In addition, the cooling rate is determined at each water injection section from the time when the hot-rolled steel sheet after finish rolling passes through the non-water injection section to receive water cooling in the water injection section to the time when it is cooled on the ROT to the winding target temperature. It refers to the cooling capacity received from the cooling equipment, and does not indicate the average cooling rate from the water injection start point to the temperature taken up by the winder.

The winding temperature is 400 ° C or higher and 550 ° C or lower. This is a temperature lower than a general winding temperature, and is a condition that is not normally performed particularly when the C content is high. By winding the hot-rolled steel sheet manufactured under the above-described conditions in this temperature range, the structure of the steel sheet can be a bainite structure in which carbides are dispersed in fine ferrite.

When the coiling temperature is less than 400 ° C., the austenite that has not been transformed before winding is transformed into hard martensite, and when the hot-rolled steel sheet coil is discharged, cracks occur in the surface layer of the hot-rolled steel sheet, resulting in impact resistance. Sexuality decreases.

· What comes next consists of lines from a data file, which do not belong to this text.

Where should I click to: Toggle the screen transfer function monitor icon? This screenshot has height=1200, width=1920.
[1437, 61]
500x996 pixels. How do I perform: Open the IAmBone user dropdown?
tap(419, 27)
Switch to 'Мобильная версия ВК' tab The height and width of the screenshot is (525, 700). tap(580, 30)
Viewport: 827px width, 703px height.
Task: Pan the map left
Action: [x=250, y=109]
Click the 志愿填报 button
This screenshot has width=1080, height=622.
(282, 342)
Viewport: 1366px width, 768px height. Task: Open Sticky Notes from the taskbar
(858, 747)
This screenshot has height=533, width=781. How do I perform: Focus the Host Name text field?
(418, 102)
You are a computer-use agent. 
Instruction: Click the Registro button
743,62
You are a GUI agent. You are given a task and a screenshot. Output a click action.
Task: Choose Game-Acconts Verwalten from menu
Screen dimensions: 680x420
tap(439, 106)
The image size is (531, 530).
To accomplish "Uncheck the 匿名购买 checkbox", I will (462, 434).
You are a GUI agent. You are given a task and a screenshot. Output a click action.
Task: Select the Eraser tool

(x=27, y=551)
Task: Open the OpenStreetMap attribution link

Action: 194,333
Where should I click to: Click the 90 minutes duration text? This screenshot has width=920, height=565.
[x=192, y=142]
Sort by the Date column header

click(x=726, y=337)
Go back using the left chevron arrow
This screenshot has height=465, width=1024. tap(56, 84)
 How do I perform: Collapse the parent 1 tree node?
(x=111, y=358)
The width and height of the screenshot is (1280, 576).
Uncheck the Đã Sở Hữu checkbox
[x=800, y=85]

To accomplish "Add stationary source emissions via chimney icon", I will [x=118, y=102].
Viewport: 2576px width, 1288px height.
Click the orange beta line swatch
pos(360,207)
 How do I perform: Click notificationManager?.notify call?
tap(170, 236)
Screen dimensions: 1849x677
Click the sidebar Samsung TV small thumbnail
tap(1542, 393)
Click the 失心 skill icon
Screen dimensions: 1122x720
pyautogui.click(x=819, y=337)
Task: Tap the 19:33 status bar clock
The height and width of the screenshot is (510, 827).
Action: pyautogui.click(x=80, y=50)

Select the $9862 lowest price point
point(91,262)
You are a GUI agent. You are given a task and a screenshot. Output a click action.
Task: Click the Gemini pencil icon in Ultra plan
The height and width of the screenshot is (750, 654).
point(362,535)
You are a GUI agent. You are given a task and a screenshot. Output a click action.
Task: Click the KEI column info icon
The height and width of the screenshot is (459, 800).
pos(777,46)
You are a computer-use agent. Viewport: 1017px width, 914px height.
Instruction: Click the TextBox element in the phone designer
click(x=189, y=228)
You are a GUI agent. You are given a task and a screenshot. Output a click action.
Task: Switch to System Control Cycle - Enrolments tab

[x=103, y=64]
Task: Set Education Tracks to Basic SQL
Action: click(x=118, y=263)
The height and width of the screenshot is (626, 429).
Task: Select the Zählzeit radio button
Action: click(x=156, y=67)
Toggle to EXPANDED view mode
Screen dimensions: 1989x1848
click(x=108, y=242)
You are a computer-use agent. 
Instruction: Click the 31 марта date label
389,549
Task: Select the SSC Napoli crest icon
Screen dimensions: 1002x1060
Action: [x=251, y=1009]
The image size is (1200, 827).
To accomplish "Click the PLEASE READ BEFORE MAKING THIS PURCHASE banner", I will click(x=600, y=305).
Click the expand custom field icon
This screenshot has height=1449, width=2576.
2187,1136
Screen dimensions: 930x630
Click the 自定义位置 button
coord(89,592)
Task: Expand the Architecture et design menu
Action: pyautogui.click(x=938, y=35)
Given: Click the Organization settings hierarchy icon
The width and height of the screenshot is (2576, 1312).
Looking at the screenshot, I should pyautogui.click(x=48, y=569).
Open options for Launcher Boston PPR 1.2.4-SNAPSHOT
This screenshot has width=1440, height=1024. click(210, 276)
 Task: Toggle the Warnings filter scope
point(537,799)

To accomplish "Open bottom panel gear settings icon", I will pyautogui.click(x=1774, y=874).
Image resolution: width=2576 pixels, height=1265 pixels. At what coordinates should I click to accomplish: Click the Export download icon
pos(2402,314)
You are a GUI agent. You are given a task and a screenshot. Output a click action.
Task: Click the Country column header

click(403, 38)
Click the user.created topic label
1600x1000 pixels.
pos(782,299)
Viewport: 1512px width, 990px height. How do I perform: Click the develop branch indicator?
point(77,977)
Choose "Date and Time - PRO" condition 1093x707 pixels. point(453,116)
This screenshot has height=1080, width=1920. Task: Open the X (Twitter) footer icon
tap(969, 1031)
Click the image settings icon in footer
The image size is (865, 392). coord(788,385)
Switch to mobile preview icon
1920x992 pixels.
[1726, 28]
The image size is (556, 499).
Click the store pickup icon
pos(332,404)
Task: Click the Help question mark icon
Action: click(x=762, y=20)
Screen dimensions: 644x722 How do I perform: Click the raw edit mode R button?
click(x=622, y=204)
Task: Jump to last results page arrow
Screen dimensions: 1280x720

Furthermore, since the recrystallization driving force is small during recrystallization from austenite to ferrite, the orientation of the recrystallized ferrite grains is strongly influenced by the orientation of the austenite grains, making it difficult to randomize the texture. Therefore, the winding temperature is 400 ° C. or higher. Preferably it is 430 degreeC or more.

When the coiling temperature exceeds 550 ° C., pearlite with large lamella spacing is generated, and thick needle-like carbides with high thermal stability are generated. This acicular carbide remains even after two-stage annealing. At the time of forming such as cold forging of a steel plate, a crack is generated starting from this acicular carbide.

Also, when recrystallizing ferrite from austenite, on the contrary, the recrystallization driving force becomes too large, and even in this case, the recrystallized ferrite grains strongly depend on the orientation of the austenite grains, and the texture is not randomized. Therefore, the coiling temperature is 550 ° C. or less. Preferably it is 520 degrees C or less.

¡Take out the hot-rolled steel sheet coil, pickle it, and then perform two-step annealing (two-step annealing) that keeps it in two temperature ranges. By subjecting the hot-rolled steel sheet to two-stage annealing, the stability of the carbide is controlled and the formation of carbide at the ferrite grain boundary is promoted.

If the steel plate after pickling is cold-rolled before the annealing treatment, the ferrite grains become finer, so that the steel plate becomes difficult to soften. Therefore, in the present invention, it is not preferable to perform cold rolling before annealing, and it is preferable to perform annealing treatment without pickling after pickling.

The first stage annealing is performed in a temperature range of 650 to 720 ° C., preferably the A _c1 point or less. By this annealing, the carbide is coarsened and partially spheroidized, and the alloy elements are concentrated in the carbide, thereby improving the thermal stability of the carbide.

In the first stage annealing, the heating rate up to the annealing temperature (hereinafter referred to as “first stage heating rate”) is 30 ° C./hour or more and 150 ° C./hour or less. If the first stage heating rate is less than 30 ° C./hour, it takes time to raise the temperature and the productivity is lowered. Therefore, the first stage heating rate is set to 3 ° C./hour or more. Preferably, it is 10 ° C./hour or more.

On the other hand, if the first stage heating rate exceeds 150 ° C./hour, the temperature difference between the outer peripheral portion and the inside of the hot-rolled steel sheet coil increases, and slag and seizure due to the difference in thermal expansion occurs. Unevenness is formed on the surface. When forming such as cold forging, cracks are generated as a starting point, and cold forgeability is deteriorated, and impact resistance after carburizing and quenching and tempering is reduced. It shall be below ℃ / hour. Preferably it is 130 degrees C / hour or less.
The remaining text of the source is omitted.